Droit collectif
06 mars 2020

L’entrave méchante à la circulation durant une grève est pénalement punissable

Dans un arrêt du 7 janvier 2020, la Cour de cassation confirme qu'un gréviste peut être condamné pénalement s'il entrave, sciemment, la circulation. Est indifférent, le fait que ce travailleur n'était pas conscient des conséquences dangereuses de son comportement.

Selon la Cour de cassation, un gréviste peut être condamné pénalement s'il entrave, sciemment, la circulation. Il ne doit pas être démontré que ce travailleur était conscient des conséquences potentiellement dangereuses de son comportement.

Contexte

Au cours de la grève générale du 24 juin 2016, plusieurs barrages routiers sont installés à Anvers, à proximité du port. A un carrefour très fréquenté, des pneus de voiture sont brûlés. La visibilité limitée, causée par les dégagements de fumée, ainsi que les embouteillages entraînent une situation dangereuse pour les manifestants et pour les automobilistes.

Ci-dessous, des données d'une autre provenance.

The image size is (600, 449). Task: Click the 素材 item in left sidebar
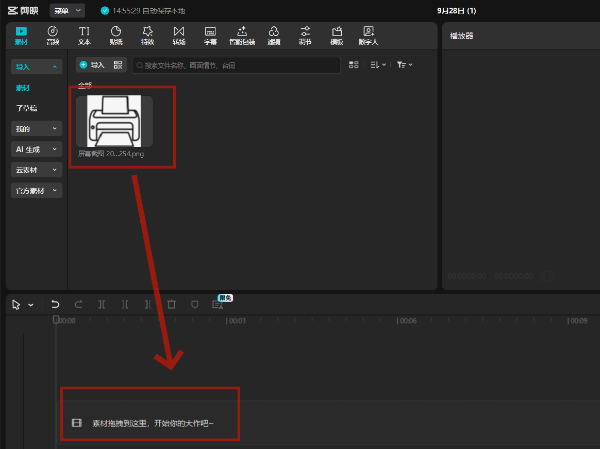24,87
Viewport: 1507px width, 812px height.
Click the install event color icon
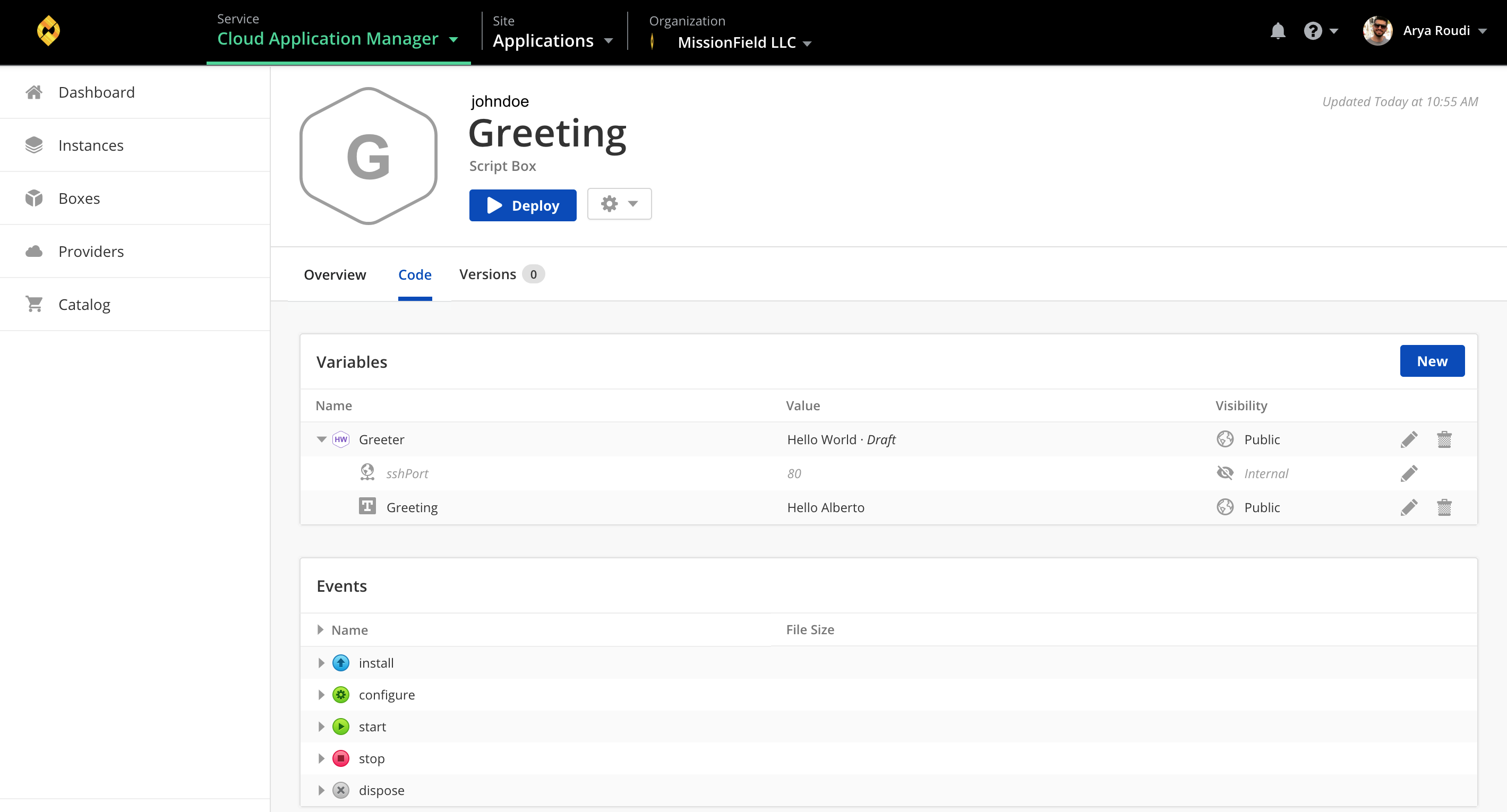[x=341, y=663]
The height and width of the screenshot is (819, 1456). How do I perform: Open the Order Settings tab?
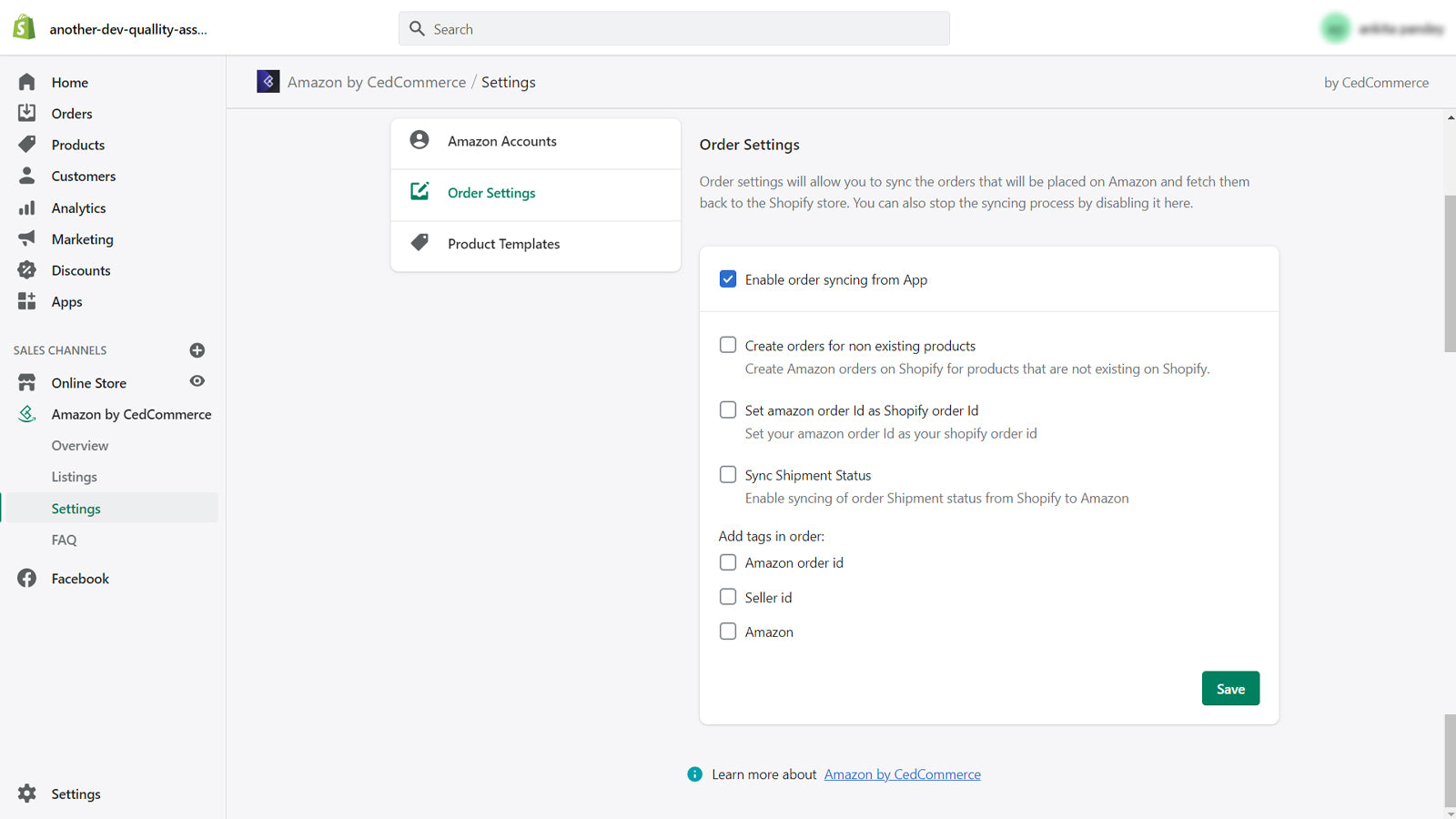491,193
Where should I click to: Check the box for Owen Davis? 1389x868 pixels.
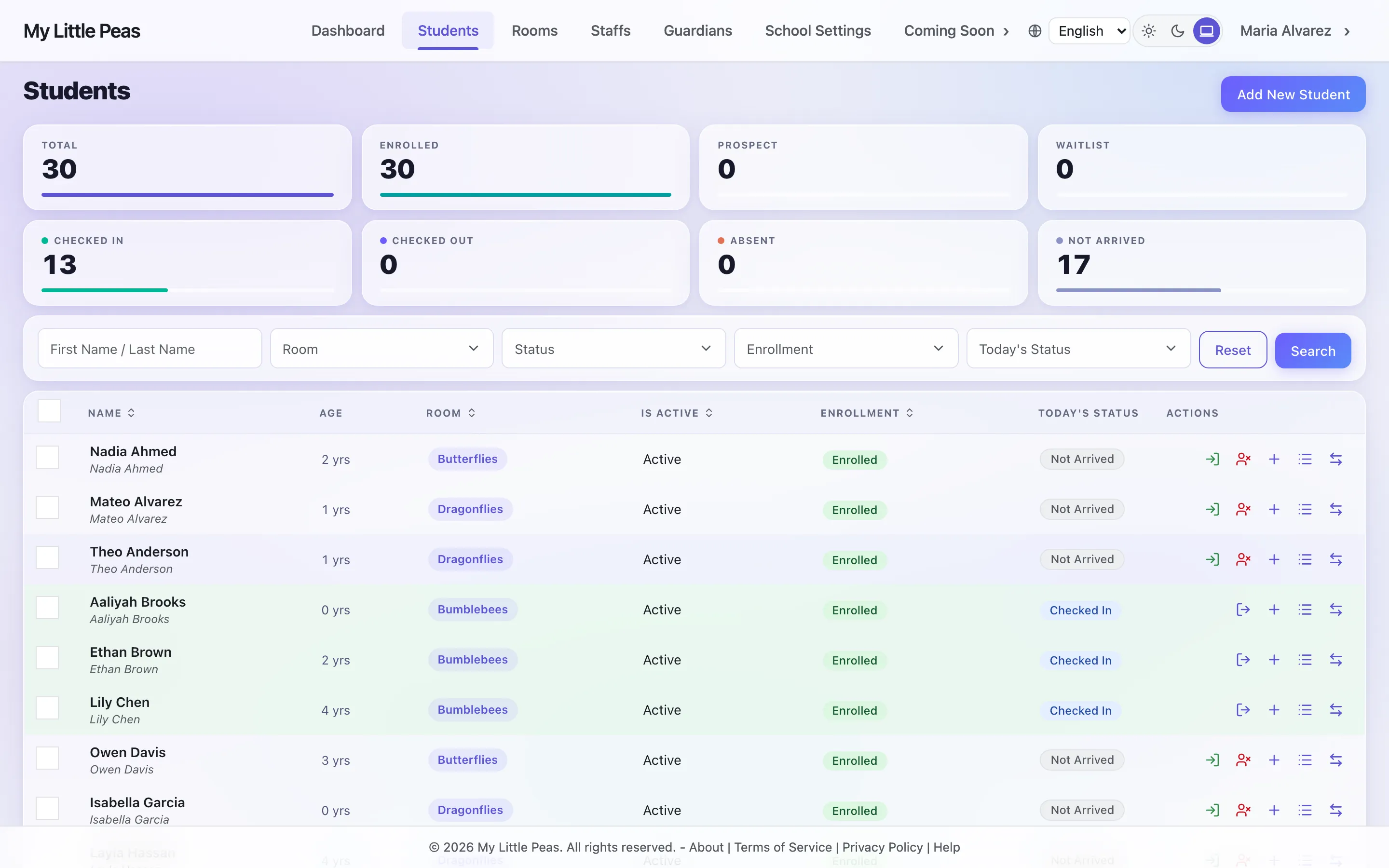click(47, 759)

La Cour du travail d’Anvers condamne le responsable provincial d'une organisation syndicale, considéré comme "l’instigateur", du chef d’entrave méchante à la circulation (infraction pénale visée par l'article 406, alinéa 1er du Code pénal).

Le responsable syndical se pourvoit devant la Cour de cassation. Il fait notamment valoir qu’il n’était pas "conscient" du danger résultant des actes commis dans le cadre de l’action de grève. Or, selon sa thèse, cet élément moral doit être démontré pour qu’il puisse être condamné pénalement.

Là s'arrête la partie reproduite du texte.